# [Auszug zum Lesen]
• • •
Alte Ansicht Dinkelsbühls mit Stadttor und Stadtmauer (Quelle: Wikipedia)

Der bekannte Satz „Stadtluft macht frei!“ verlockte vor allem Leibeigene, hier ein Leben in Freiheit zu beginnen, das jedoch kaum unseren heutigen Lebensvorstellungen entsprach. Außerdem war es ein Unterschied, ob die  Stadt im Frühen, Hohen oder Spätmittelalter unter der Herrschaft eines weltlichen oder kirchlichen Herrn von Adel stand oder als Freie Reichsstadt unter der Oberhoheit des Kaisers. Vermutlich war man einfach froh, sich hinter dicken Mauern geborgen zu wissen.

Äußere Gefahren
Bauern mit ihren Familien und ihrem Gesinde waren marodierenden Söldnerhorden oft schutzlos ausgeliefert, wenn sie sich nicht rechtzeitig hinter die dicken Mauern einer Wehrkirche retten konnten. Doch auch die Städter blickten bald mutig, bald angstvoll von ihrer Stadtmauer hinab auf  herannahende Feinde. Nicht lange, und schwere Rammböcke donnerten gegen die von innen verrammelten Tore.
• • •
# [Rohdaten]
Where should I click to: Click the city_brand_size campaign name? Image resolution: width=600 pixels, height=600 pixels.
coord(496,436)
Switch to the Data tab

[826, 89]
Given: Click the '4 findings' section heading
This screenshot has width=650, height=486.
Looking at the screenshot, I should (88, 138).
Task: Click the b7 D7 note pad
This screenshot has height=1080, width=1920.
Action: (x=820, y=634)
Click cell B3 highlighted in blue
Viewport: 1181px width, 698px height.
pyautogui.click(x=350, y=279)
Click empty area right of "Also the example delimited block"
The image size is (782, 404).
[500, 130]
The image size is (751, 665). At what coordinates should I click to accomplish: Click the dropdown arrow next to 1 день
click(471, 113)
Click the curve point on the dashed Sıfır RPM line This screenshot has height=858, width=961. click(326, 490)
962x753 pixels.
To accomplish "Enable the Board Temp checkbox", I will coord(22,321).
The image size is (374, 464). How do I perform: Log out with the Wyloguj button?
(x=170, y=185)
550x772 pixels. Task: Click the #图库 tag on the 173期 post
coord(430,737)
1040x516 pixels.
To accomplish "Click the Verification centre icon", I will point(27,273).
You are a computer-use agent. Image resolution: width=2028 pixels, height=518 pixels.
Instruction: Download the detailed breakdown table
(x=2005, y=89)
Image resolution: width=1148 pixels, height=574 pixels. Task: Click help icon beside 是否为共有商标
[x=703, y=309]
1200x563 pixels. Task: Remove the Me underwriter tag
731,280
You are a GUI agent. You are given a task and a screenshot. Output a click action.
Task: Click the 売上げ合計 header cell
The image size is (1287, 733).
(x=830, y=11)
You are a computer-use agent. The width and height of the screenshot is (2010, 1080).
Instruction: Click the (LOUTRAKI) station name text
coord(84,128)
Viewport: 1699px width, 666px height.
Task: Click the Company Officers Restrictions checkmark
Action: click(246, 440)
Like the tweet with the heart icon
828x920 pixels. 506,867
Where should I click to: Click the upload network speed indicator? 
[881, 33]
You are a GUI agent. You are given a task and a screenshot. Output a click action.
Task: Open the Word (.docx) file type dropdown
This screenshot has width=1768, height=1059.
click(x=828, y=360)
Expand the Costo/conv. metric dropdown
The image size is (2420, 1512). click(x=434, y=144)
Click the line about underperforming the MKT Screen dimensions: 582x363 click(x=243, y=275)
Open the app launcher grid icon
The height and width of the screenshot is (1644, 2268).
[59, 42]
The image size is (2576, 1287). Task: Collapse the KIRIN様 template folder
• • •
# [Aufgaben]
A – Entscheide für jede der folgenden Aussagen, ob sie mit dem Textauszug über mittelalterliche Städte übereinstimmt, und belege dein Ja oder Nein mit den maßgeblichen Worten des Textauszugs als wörtlichem Zitat. (i) Vor allem Leibeigene wurden vom Stadtleben angelockt. (ii) Das Leben in der Stadt entsprach weitgehend unseren heutigen Vorstellungen. (iii) Die Stadttore wurden von außen verrammelt.
B – Unter wessen Oberhoheit stand laut dem Textauszug über mittelalterliche Städte eine Freie Reichsstadt?
C – Führe den Textauszug über mittelalterliche Städte im Anschluss an seinen letzten Satz mit einigen Sätzen weiter.

# [Ergebnisse der Übung]
A –
(i) Ja: „verlockte vor allem Leibeigene, hier ein Leben in Freiheit zu beginnen“
(ii) Nein: „das jedoch kaum unseren heutigen Lebensvorstellungen entsprach“
(iii) Nein: „schwere Rammböcke donnerten gegen die von innen verrammelten Tore“

B – Unter der Oberhoheit des Kaisers.

C –
(Dieses Bild basiert auf dem Bild: Festung_Minden03.jpg aus der freien Enzyklopädie Wikipedia und steht unter der GNU-Lizenz für freie Dokumentation. Der Urheber des Bildes ist Markus Schweiß.)

Würden sie standhalten? Reichten die Wasser- und Lebensmittelvorräte aus, um eine vielleicht monatelange Belagerung durchzustehen? Handel und Handwerk hatten zu städtischem Wohlstand, ja zu Reichtum geführt. Wer in Friedenszeiten tagsüber durch die Stadttore ein- und ausging, konnte sich mit eigenen Augen davon überzeugen. Das weckte Begehrlichkeiten bei jenen Rittern und Adligen, die unter chronischem Geldmangel litten.

Innere Gefahren
Mit Einbruch der Dunkelheit wurden die Stadttore geschlossen. Fremde, die zu spät kamen, mussten im Freien oder in zwielichtigen Herbergen außer­halb der Mauern übernachten.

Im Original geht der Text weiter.